Oppositionschef Tsipras betont immer wieder, dass er die Eurozone nicht verlassen will. Im Falle eines Wahlsiegs wolle er darauf hinarbeiten, dass die strengen Regeln der Sparpolitik umgeschrieben werden. Bei diesem Vorhaben könnte er viele Bündnisparner aus den anderen euroschwachen EU-Staaten bekommen.
Italien steht mit seiner Staatsverschuldung und dem andauerenden Nullwachstum mindestens ebenso schlecht da wie Griechenland. Auch Portugal steht vor dem Kollaps. Von Frankreich gar nicht zu reden, das permanent die EU-Spar-Kriterien verletzt, ohne öffentlich gerügt zu werden, wie beispielsweise Griechenland oder Italien. Und Grossbritannien, das weiterhin an seiner Pfund-Währung festhält und in der EU auf arrogante Weise die eigenen Interessen vertritt, zeigt, wie sehr in Brüssel mit zweierlei Maß gemessen wird.

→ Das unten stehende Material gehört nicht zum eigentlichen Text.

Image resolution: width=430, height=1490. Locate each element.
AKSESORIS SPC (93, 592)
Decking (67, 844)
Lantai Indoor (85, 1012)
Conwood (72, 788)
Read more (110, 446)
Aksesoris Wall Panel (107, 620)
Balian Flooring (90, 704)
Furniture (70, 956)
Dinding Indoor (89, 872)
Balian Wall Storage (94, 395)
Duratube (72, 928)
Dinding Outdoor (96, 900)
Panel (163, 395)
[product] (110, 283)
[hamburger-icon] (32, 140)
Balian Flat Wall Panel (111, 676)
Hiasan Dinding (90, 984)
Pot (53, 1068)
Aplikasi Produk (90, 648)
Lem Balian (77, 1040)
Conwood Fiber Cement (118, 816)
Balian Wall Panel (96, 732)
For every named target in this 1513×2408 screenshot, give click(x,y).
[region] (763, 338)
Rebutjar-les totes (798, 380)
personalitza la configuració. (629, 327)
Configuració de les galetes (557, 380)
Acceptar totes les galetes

Griechenland war für die von Lobbyisten bearbeiteten EU-Austeritätspolitiker ein Versuchskaninchen dafür, wie weit man die öffentliche Hand austrocknen kann, um die zusammengebrochenen Dienste (Sanität, Schule, Verkehr, Wasser, Strom) dann lukrativ zu privatisieren. Es zirkuliert so viel legales und illegal zusammengezocktes Geld auf den Finanzmärkten, dass eine regelrechte Gier nach privaten Investitionsmöglichkeiten ausgebrochen ist.
Selbstverständlich war Griechenland in der Vergangenheit das Negativ-Beispiel schlechthin für einen aufgeblähten Staatsapparat, an dem sich die 50 mächtigsten Familien des Landes bedienten. Und selbstverständlich gab es die absurdesten Fälle von Sozialfürsorge, wie etwa die Renten für unverheiratete Töchter von Staatsdienern, die jetzt abgeschafft wurden. Korruption, Vetternwirtschaft und Steuerhinterziehung blühten. Auch existierten mittlerweile abgeschaffte Gesetze, die besagten, dass alle Reeder von Steuern befreit sind. Kein Wunder, dass Griechenland permanent vor dem Bankrott stand.
Das war aber schon klar, als über jene europäischen Staaten diskutiert wurde, die Mitglieder der Eurozone werden sollten. Griechenland war mit seinem Staatsdefizit und seiner fehlenden Industrie definitiv nicht geeignet, in die von wirtschaftstarken Ländern Nordeuropas dominierte Eurozone aufgenommen zu werden. Auch mit Italien verschätzten sich die EU-Granden gewaltig, was sie nur hinter vorgehaltener Hand zuzugeben wagen.
All diese Fehler machten sich schon bald bemerkbar und mussten seitdem mit Milliardenkrediten ausgebügelt werden. Das kleine Griechenland kann - rein theoretisch - jederzeit vor dem finanziellen Ruin "gerettet " werden. Nicht aber Italien oder Frankreich, denn dafür fehlen der EZB, dem IMF und der EU die erforderlichen Tausenden von Milliarden.